Although his sickness is somewhat lingered through today’s race (evidenced by a bit of coughing during interviews at the finish line), Crowie still pulled off a course record marathon in 2:46:54. He finished about five minutes ahead of strong cyclist German Maik Twelsiek, who smashed the bike course record by more than nine minutes, riding a 4:29:09 (Alexander also broke the previous record, set by Michael Lovato in 2005).

Each of the top three men owned a “fastest leg of the day,” including third place finisher Tom Evans, who swam a 49:07. Evans said his swim was a “bit slow” due to the chilly 50-something-degree water that had competitors concerned and searching for neoprene caps all week.

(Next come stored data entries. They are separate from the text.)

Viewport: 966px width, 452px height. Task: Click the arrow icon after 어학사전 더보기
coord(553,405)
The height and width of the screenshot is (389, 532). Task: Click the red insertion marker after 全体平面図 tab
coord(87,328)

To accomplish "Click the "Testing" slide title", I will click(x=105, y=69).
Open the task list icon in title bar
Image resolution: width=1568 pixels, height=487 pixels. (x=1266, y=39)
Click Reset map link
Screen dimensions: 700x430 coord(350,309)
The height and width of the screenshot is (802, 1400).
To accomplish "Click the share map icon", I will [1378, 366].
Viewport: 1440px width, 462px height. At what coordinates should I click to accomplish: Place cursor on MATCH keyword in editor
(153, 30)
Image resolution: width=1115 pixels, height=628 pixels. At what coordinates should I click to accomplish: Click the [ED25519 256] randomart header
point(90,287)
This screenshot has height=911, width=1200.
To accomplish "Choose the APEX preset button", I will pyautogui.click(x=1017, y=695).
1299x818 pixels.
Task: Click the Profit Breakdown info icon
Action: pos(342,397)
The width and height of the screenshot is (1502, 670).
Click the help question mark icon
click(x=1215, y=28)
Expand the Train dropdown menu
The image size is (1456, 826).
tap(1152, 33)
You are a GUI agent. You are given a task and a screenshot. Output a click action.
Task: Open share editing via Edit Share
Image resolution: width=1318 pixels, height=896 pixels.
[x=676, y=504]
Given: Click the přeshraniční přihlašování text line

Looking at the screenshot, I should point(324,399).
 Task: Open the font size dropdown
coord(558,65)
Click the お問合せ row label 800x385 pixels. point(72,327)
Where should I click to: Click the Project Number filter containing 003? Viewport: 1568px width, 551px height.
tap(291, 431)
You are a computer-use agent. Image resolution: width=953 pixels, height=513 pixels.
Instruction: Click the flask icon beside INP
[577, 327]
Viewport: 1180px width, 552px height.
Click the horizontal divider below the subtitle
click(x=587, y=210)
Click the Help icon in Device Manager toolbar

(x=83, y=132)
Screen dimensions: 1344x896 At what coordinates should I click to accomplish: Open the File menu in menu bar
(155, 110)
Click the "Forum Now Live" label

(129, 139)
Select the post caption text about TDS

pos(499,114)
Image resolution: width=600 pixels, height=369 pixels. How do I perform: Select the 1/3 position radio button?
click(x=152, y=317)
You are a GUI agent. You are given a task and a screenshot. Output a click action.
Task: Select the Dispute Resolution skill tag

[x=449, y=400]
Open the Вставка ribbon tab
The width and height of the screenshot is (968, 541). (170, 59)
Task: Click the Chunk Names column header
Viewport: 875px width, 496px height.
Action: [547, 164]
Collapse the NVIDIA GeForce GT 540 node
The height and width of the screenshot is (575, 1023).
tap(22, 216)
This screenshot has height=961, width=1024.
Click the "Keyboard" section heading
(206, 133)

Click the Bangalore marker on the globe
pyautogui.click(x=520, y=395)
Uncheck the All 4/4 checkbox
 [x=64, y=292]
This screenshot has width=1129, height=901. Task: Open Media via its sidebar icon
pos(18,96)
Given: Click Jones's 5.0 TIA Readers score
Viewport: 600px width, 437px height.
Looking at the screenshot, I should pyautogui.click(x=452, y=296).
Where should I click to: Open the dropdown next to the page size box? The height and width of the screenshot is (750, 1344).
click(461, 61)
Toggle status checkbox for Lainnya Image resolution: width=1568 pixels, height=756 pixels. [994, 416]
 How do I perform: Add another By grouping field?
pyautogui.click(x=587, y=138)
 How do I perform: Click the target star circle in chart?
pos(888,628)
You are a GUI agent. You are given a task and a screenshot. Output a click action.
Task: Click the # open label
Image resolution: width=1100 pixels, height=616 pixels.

Coming out of the swim, Alexander was in a chase pack of three with Twelsiek. Twelsiek passed Evans on the bike at mile 12 and led all the way to mile 15 of the run, where Alexander caught up to him. Even after passing him, Crowie knew anything could happen with 12 miles to go. “You’ve never got it ‘til you’ve got it,” he said. “It’s not just a competition, it’s the distance. Just getting to the finish line is always your first objective.”

Alexander attributes his race-day success to residual effects of his strong 16 weeks of training leading up to May. “Before I got sick, I had some of the best training of my life,” he said. “I had to take four weeks off, but maybe that was a blessing. Sometimes rest is just what the doctor ordered.”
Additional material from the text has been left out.